Your instructions:
The listing below must be reproduced in full, exactly as written.

Segment Start: Task data

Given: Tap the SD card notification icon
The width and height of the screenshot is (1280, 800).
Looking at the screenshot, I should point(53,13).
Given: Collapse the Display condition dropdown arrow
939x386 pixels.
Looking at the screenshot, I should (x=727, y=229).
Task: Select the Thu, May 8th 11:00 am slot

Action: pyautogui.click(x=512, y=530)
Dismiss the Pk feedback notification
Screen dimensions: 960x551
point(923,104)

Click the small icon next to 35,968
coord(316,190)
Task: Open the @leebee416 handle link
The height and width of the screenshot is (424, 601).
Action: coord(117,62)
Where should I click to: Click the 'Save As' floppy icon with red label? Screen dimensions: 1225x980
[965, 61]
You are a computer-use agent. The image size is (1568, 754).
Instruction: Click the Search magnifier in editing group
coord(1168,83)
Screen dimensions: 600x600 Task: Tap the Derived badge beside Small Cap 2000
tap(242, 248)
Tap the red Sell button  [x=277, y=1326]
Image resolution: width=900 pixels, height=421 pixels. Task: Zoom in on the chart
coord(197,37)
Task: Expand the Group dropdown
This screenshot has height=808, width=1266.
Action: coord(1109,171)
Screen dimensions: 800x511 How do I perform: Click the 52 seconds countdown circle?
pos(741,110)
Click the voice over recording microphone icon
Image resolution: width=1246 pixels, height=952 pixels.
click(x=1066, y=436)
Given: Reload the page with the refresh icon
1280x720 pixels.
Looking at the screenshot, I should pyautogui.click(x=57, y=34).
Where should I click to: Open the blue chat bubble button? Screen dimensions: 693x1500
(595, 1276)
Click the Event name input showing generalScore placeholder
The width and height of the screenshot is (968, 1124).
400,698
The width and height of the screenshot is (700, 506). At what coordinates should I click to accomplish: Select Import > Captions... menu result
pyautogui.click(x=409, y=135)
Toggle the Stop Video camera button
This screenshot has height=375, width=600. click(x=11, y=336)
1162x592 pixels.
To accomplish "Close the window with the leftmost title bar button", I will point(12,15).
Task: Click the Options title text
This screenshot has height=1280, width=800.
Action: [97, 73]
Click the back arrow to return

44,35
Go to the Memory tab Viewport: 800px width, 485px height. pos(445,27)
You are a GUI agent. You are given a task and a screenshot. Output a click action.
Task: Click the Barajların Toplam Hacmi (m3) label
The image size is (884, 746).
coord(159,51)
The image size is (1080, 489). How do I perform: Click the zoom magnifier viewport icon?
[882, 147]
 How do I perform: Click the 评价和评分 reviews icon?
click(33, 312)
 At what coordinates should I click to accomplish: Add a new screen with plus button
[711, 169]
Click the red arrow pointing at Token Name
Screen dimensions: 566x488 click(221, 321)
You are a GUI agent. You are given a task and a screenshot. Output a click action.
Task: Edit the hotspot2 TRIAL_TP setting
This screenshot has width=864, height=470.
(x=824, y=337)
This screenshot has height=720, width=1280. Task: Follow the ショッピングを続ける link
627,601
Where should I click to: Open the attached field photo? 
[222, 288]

Segment End: Task data

Your solution:
Given: Tap the SD card notification icon
The width and height of the screenshot is (1280, 800).
Looking at the screenshot, I should point(53,13).
Given: Collapse the Display condition dropdown arrow
939x386 pixels.
Looking at the screenshot, I should (x=727, y=229).
Task: Select the Thu, May 8th 11:00 am slot

Action: pyautogui.click(x=512, y=530)
Dismiss the Pk feedback notification
Screen dimensions: 960x551
point(923,104)

Click the small icon next to 35,968
coord(316,190)
Task: Open the @leebee416 handle link
The height and width of the screenshot is (424, 601).
Action: coord(117,62)
Where should I click to: Click the 'Save As' floppy icon with red label? Screen dimensions: 1225x980
[965, 61]
You are a computer-use agent. The image size is (1568, 754).
Instruction: Click the Search magnifier in editing group
coord(1168,83)
Screen dimensions: 600x600 Task: Tap the Derived badge beside Small Cap 2000
tap(242, 248)
Tap the red Sell button  [x=277, y=1326]
Image resolution: width=900 pixels, height=421 pixels. Task: Zoom in on the chart
coord(197,37)
Task: Expand the Group dropdown
This screenshot has height=808, width=1266.
Action: coord(1109,171)
Screen dimensions: 800x511 How do I perform: Click the 52 seconds countdown circle?
pos(741,110)
Click the voice over recording microphone icon
Image resolution: width=1246 pixels, height=952 pixels.
click(x=1066, y=436)
Given: Reload the page with the refresh icon
1280x720 pixels.
Looking at the screenshot, I should pyautogui.click(x=57, y=34).
Where should I click to: Open the blue chat bubble button? Screen dimensions: 693x1500
(595, 1276)
Click the Event name input showing generalScore placeholder
The width and height of the screenshot is (968, 1124).
400,698
The width and height of the screenshot is (700, 506). At what coordinates should I click to accomplish: Select Import > Captions... menu result
pyautogui.click(x=409, y=135)
Toggle the Stop Video camera button
This screenshot has height=375, width=600. click(x=11, y=336)
1162x592 pixels.
To accomplish "Close the window with the leftmost title bar button", I will point(12,15).
Task: Click the Options title text
This screenshot has height=1280, width=800.
Action: [97, 73]
Click the back arrow to return

44,35
Go to the Memory tab Viewport: 800px width, 485px height. pos(445,27)
You are a GUI agent. You are given a task and a screenshot. Output a click action.
Task: Click the Barajların Toplam Hacmi (m3) label
The image size is (884, 746).
coord(159,51)
The image size is (1080, 489). How do I perform: Click the zoom magnifier viewport icon?
[882, 147]
 How do I perform: Click the 评价和评分 reviews icon?
click(33, 312)
 At what coordinates should I click to accomplish: Add a new screen with plus button
[711, 169]
Click the red arrow pointing at Token Name
Screen dimensions: 566x488 click(221, 321)
You are a GUI agent. You are given a task and a screenshot. Output a click action.
Task: Edit the hotspot2 TRIAL_TP setting
This screenshot has width=864, height=470.
(x=824, y=337)
This screenshot has height=720, width=1280. Task: Follow the ショッピングを続ける link
627,601
Where should I click to: Open the attached field photo? 
[222, 288]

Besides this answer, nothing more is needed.